> _TASK DESCRIPTION_
Carry on the forum thread about the tags on Threadless shirts, picking up right after its last line.

> _TEXT SEGMENT_
....
# If you own a threadless shirt Can you post a up close picture of the tag area?



## Hoofy (Jun 17, 2007)

Can you post a up close picture of the tag area?
I'm thinking of having the people that do their shirts do my tagging as well but I want to make sure it looks clean where they remove the AA tags


----------



## Solmu (Aug 15, 2005)

*Re: If you own a threadless shirt*



Hoofy said:


> Can you post a up close picture of the tag area?


There's heaps of those already on flickr.



Hoofy said:


> I want to make sure it looks clean where they remove the AA tags


It isn't. It varies from shirt to shirt, but you can normally see a tag stub, and sometimes quite a bit of one roughly cut out.


----------



## Rodney (Nov 3, 2004)

Here's one:


----------



## CabrioletCityCo. (Sep 2, 2007)

who does your printing? AA does offer wholesale tagless t-shirts to their printing partners. they are completely blank.
i guess if u wanna know who do them just PM me or something.
im still trying to get a sample from them too.


----------



## monkeylantern (Oct 16, 2005)

Given the volume Threadless work with, they would have zero trouble having their screenprinters do it. I imagine they would be the main client.

There's a long thread somewhere where we discuss Threadless labels...I think the final group decision was it was probably a form of pad-printing.

Incidentally, I've done my semi-regular Threadless big-buy-on-company-account-as-research. It's all Solmu's fault and his isometric giraffe shirt. I have an isometric fetish.

I blame http://en.wikipedia.org/wiki/Cadaver_(video_game)


----------



## CabrioletCityCo. (Sep 2, 2007)

rodney or anyone, does the label stub just stay on like that?? does threadless not do any sort of cleaning that stub off?


----------



## monkeylantern (Oct 16, 2005)

They don't removed the tags properly. They are just hacked off, as shown above.

Many of us find it very unprofessional.


----------



## CabrioletCityCo. (Sep 2, 2007)

honestly... thats pretty bad...


----------



## monkeylantern (Oct 16, 2005)

CabrioletCityCo. said:


> honestly... thats pretty bad...


You can get away with a lot when you're a big fish in a medium pond.


----------



## Solmu (Aug 15, 2005)
....
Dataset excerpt
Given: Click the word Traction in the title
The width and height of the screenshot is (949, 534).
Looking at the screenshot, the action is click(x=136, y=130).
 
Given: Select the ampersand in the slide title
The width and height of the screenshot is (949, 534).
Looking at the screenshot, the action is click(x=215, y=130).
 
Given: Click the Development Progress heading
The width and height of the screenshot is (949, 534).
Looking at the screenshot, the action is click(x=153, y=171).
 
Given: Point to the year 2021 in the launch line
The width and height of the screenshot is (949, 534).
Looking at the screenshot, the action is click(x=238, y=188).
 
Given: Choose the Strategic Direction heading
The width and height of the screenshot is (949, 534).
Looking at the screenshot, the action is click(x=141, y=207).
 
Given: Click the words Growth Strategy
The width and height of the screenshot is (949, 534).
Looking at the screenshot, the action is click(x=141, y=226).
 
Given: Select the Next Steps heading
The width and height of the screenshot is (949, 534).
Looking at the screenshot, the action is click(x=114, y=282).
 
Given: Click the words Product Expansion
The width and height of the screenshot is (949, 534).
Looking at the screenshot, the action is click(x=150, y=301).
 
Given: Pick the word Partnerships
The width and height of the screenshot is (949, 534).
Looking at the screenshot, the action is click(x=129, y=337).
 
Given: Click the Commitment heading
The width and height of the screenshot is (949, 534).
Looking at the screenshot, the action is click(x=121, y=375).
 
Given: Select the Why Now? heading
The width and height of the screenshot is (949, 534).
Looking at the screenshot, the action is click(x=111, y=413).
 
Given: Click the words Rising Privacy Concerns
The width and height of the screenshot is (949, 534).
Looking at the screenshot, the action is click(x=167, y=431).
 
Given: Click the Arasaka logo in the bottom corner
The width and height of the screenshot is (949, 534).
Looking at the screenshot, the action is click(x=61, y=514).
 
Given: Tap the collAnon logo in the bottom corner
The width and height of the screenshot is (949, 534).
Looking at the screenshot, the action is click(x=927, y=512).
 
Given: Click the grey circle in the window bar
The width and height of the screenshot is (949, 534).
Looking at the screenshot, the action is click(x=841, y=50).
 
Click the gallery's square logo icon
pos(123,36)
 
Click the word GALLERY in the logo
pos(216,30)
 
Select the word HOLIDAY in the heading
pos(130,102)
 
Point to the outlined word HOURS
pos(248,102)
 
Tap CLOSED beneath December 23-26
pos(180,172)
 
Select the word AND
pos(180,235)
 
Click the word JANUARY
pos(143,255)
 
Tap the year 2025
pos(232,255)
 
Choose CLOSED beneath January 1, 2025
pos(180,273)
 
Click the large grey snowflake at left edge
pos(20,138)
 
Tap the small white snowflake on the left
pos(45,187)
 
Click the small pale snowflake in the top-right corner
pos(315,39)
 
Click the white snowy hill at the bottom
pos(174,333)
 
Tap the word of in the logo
....
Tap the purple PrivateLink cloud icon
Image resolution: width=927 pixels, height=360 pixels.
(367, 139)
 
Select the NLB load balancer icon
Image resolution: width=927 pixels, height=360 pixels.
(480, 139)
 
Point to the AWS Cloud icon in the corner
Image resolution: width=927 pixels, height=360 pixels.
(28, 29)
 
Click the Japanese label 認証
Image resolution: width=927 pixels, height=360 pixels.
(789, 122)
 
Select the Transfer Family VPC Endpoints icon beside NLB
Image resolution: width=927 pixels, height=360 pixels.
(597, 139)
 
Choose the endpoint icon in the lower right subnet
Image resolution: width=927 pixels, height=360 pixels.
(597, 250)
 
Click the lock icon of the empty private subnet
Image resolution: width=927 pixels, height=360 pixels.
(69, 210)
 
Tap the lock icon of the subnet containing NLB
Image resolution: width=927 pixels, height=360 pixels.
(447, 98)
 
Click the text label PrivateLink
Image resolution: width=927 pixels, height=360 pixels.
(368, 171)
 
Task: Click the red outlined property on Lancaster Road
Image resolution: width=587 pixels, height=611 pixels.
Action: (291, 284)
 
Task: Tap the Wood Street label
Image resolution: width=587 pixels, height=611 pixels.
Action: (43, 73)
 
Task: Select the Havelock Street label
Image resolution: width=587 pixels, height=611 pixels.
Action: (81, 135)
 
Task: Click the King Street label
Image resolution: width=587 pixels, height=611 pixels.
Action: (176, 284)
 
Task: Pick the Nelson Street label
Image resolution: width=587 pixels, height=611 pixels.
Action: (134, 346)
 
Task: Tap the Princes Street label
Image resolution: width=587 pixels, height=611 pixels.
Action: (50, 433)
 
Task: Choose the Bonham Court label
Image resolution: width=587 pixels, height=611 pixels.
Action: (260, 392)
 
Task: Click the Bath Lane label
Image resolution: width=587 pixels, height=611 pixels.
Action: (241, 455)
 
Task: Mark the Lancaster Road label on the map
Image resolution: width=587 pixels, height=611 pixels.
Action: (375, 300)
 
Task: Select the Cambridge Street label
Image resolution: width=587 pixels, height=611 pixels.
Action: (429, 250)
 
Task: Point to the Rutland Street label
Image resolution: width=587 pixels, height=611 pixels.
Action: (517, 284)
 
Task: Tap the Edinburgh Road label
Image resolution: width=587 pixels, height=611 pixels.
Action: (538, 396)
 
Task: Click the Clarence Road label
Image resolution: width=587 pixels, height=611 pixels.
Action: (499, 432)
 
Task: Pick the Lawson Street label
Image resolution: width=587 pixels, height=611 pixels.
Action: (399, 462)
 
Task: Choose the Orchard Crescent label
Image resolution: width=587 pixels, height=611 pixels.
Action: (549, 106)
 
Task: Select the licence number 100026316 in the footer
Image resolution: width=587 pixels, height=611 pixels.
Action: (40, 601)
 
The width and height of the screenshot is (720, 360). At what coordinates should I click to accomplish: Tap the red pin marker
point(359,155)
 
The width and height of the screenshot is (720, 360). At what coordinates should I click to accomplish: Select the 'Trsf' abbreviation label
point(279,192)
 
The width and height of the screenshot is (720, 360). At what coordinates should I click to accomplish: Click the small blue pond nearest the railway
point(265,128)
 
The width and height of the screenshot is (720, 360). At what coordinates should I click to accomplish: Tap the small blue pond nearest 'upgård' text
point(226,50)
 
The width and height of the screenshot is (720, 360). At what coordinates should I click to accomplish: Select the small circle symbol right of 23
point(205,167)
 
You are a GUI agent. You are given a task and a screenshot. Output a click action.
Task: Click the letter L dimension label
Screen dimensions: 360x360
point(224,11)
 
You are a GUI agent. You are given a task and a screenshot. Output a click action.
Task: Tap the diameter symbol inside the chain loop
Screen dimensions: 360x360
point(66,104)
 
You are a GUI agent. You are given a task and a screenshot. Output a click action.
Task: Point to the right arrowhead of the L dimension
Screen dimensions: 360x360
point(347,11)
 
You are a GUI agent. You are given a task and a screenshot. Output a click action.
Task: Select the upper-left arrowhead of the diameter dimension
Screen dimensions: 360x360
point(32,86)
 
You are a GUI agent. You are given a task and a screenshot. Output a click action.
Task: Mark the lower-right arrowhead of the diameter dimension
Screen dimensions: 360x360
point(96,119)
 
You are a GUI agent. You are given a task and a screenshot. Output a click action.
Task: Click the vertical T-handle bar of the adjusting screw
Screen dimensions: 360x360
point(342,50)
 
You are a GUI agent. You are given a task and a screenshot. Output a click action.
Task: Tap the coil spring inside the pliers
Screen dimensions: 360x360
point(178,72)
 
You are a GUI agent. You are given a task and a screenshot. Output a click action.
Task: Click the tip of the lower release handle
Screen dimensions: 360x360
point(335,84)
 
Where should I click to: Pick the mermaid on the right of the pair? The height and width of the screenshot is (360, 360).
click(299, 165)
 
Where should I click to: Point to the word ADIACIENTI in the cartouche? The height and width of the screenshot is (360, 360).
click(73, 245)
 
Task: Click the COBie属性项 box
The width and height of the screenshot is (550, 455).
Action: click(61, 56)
....
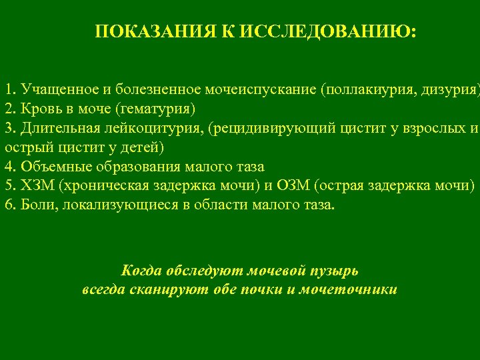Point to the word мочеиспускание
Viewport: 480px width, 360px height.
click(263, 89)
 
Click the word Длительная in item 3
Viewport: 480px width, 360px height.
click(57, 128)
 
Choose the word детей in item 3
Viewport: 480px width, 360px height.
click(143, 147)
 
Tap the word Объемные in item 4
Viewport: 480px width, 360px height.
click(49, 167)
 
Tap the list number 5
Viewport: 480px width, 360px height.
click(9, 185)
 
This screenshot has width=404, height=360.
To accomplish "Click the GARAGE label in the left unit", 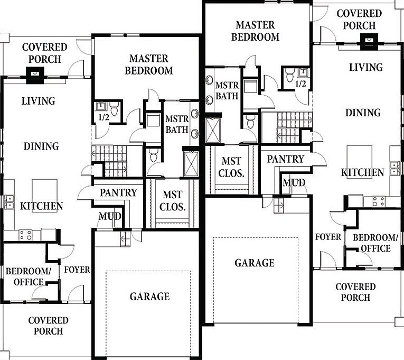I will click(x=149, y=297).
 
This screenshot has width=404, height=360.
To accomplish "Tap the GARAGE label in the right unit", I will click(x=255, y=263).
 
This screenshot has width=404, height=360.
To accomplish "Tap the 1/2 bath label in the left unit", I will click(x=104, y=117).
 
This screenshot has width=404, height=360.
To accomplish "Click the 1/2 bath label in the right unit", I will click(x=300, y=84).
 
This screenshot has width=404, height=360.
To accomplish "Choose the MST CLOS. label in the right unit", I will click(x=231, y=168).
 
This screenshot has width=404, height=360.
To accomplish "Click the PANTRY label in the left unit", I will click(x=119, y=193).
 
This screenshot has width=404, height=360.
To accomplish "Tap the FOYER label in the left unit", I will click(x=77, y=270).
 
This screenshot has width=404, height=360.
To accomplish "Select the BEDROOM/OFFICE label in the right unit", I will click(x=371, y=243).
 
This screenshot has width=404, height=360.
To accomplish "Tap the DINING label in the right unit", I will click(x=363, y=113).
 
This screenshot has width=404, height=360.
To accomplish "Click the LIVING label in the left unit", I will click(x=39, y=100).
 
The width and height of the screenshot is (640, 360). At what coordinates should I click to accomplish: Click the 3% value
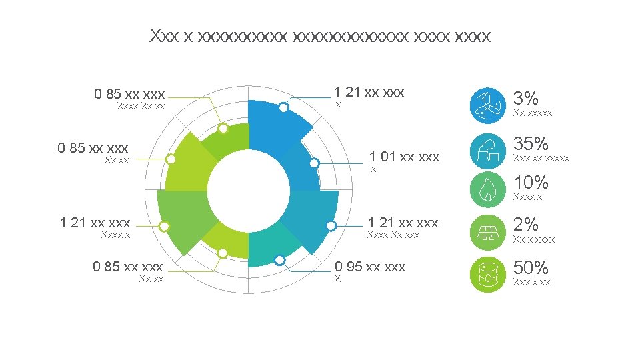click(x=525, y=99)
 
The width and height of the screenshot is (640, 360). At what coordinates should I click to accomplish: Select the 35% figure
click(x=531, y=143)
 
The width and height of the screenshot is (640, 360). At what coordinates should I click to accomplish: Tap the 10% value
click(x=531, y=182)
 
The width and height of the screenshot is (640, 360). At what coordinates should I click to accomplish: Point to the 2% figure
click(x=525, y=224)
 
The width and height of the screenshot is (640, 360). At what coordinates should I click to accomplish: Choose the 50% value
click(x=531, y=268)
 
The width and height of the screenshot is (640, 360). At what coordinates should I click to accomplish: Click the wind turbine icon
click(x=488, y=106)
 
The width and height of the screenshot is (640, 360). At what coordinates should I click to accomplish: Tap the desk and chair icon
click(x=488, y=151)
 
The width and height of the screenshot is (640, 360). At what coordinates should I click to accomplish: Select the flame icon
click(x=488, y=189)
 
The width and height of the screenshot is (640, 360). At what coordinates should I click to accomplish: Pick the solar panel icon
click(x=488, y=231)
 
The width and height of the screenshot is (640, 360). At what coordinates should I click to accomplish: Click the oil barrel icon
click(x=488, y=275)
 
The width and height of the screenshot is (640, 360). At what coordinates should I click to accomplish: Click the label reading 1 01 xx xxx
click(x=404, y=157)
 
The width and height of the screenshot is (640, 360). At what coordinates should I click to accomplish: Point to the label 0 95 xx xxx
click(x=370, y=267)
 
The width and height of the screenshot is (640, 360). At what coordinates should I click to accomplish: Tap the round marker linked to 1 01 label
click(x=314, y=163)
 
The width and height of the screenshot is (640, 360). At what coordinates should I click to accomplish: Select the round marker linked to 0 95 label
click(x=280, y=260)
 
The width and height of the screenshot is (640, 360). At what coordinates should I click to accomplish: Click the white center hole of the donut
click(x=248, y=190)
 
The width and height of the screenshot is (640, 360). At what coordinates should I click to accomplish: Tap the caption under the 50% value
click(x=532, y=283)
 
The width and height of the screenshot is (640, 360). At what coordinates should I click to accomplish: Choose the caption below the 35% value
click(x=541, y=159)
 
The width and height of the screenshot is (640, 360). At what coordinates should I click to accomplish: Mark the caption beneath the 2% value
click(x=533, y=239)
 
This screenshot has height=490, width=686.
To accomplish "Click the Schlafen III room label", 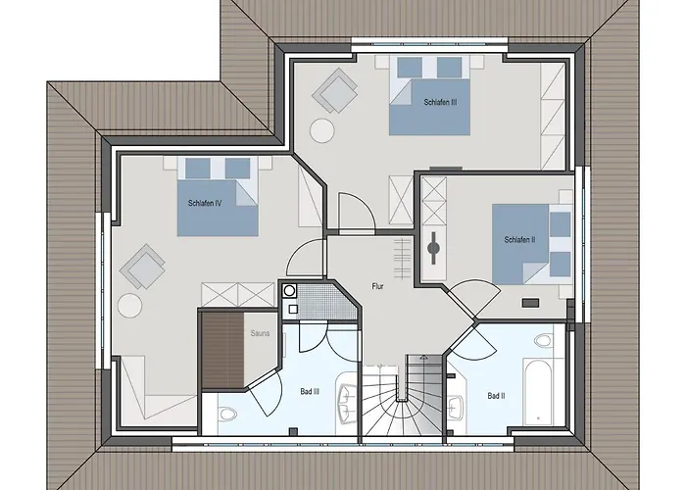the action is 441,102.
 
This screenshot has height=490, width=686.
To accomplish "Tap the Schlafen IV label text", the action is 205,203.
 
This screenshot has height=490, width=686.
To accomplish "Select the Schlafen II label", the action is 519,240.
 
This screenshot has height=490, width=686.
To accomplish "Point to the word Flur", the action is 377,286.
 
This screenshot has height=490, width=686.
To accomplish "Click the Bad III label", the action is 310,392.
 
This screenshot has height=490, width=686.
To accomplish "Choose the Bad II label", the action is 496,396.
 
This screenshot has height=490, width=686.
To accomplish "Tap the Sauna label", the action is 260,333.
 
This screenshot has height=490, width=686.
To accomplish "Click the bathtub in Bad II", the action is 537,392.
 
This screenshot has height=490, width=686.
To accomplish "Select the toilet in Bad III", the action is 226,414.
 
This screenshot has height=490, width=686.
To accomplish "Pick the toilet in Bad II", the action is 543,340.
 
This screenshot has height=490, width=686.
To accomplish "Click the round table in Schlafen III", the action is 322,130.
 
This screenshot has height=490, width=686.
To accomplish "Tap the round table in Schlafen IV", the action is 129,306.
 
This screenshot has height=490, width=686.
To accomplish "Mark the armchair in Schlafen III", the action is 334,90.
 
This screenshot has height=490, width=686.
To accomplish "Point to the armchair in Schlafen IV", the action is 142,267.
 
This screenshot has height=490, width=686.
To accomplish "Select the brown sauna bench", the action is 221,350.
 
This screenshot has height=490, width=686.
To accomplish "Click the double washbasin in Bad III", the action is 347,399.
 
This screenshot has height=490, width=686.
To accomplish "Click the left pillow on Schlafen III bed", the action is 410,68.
....
> _REPLY_
monkeylantern said:


> Incidentally, I've done my semi-regular Threadless big-buy-on-company-account-as-research.


Unfortunately you missed their last $10 sale by about three weeks.



monkeylantern said:


> It's all Solmu's fault and his isometric giraffe shirt. I have an isometric fetish.


Haha, I can't believe you bought it  I should have tried to slip a street team link in there  It *is* a good shirt though.

I also just noticed that they're up to their 999th shirt (in terms of catalogue numbering anyway, and I think that's accurate). Next week should be a big week!


----------



## Solmu (Aug 15, 2005)

CabrioletCityCo. said:


> rodney or anyone, does the label stub just stay on like that?? does threadless not do any sort of cleaning that stub off?


I'm pretty sure that shirt's been washed, so when you first get it it won't be fluffy like that... but yeah, that's a pretty typical example. I've seen better and worse (from Threadless specifically), but I think it's a good representative average.


----------



## DBT (Feb 20, 2007)

Im confused. threadless said they werent using aa or fruit of the loom anymore Threadless T-Shirts - I Heart Threadless by Threadless but clearly they still are. it's funny too, for that product they are only selling short sleeve adult tees - the only types that they DON'T have their own brand of shirts listed for on their sizing chart Threadless T-Shirts - Unsure what size to order? Check our size charts!

did that make sense

anyway, yeah my tags generally look like rodney's


----------



## Solmu (Aug 15, 2005)

DBT said:


> Im confused. threadless said they werent using aa or fruit of the loom anymore


Yeah, and yet nothing came of it. It's pretty typical of them really, so I don't know why it surprised me.

And the "I Heart" shirt that they supposedly had manufactured for them? They have tag stumps too (or they did originally anyway). And illegal labels for that matter (no care instructions or country of origin).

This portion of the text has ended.